According to industry analysis, liquid restaking introduces these compounded risks because the assets are exposed to the unique slashing conditions of every individual service they validate. Before committing capital, map out the slashing conditions for each AVS you are supporting. Ensure you understand the penalties for downtime, double-signing, or other infractions across all connected chains.
Monitor Validator Performance
Because your assets are securing multiple networks, a single point of failure on one chain can impact your entire portfolio. Use monitoring tools to track the health of your validator across all connected chains. Set up alerts for downtime or performance degradation so you can react quickly before a slashing event occurs.

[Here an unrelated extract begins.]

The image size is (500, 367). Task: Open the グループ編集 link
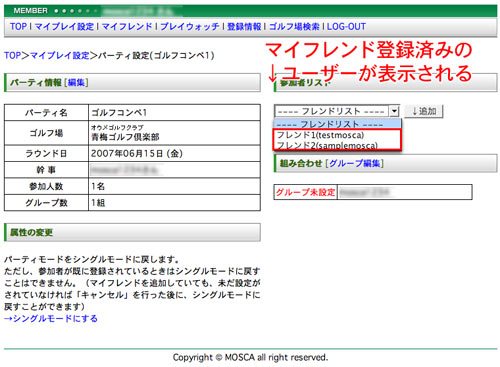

Checklist for safe multi-chain yield
Before locking funds into any cross-chain restaking protocol, run through this verification list. Cross-chain restaking adds layers of complexity, so due diligence is the only way to protect your capital.
- Audit the smart contracts. Ensure the core protocol and any bridging layers have undergone independent security audits. Look for recent reports, not just initial launches.
- Review slashing conditions. Understand exactly what triggers a penalty. When you restake across chains, you are often exposed to the slashing risks of every external service you support.
- Verify the bridge mechanism. Check if the protocol uses a trusted bridge or a trustless messaging layer like Chainlink CCIP or Hyperlane. Trusted bridges are a common point of failure.
- Check liquidity depth. Ensure there is enough liquidity in the underlying pools to exit your position without significant slippage during market stress.

Common questions about cross-chain restaking
What is restaking?
Restaking allows stakers to use already-staked ETH to secure additional decentralized services, known as Actively Validated Services (AVSs). Instead of locking capital for a single purpose, you pledge existing stakes to earn extra rewards from these new services on top of your base Ethereum staking yield.
What is the difference between restaking and liquid staking?
Liquid staking carries standard smart contract and base-layer slashing risks. Restaking introduces compounded risks because your assets secure multiple external services simultaneously. This exposure means you are vulnerable to the unique slashing conditions of every individual service you validate, increasing potential downside.
What is a cross-chain protocol?
Cross-chain protocols enable the flow of assets across different blockchains. For example, the Cross-Chain Transfer Protocol (CCTP) allows USDC to move between chains through native burning and minting. In restaking, these protocols bridge security, letting you deploy your staked assets to secure networks beyond Ethereum.